*Source extract:*

────────────────

"Evil" next comes from where you are blind

Image result for mordor



My long term experience with large scale distributed systems monitoring, performance modelling and prediction etc is that "Evil next comes from where you are blind". I.e. The next major performance/scalability problem will always pop up from where you have the least visibility into your system (i.e. where you are blind). In that sense it is entirely predictable! If part of your system is a black box in terms of monitoring/visibility then inevitably that's where the next problem will occur. In Middle Earth the Evil will come from Mordor.

Gaps in monitoring can be tier related (e.g. client/browser, networks, web, application, database, 3rd party services, cloud managed services), due to incomplete monitoring (e.g. some systems may not be able to have agents installed so may be "invisible"),  lack of ability to correlate monitoring data across heterogeneous systems (e.g. lack of transactional monitoring), or lack of breakdown times inside a system (e.g. using only network monitoring so can't see CPU, IO, sync, wait, suspension times inside system).

────────────────

*Data shown:*
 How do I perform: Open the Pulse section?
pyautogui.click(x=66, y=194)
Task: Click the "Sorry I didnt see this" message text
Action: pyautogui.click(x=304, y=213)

────────────────

*Problems and tasks:*
1. In the article on monitoring blind spots, what example is given of a gap caused by a lack of ability to correlate monitoring data across heterogeneous systems?
2. Using the article on monitoring blind spots, explain why the next major performance or scalability problem is called entirely predictable.

*Answer list:*
1. A lack of transactional monitoring.

2. The next major problem will always pop up where you have the least visibility into your system. So if part of the system is a black box in terms of monitoring, that is where the next problem will inevitably occur.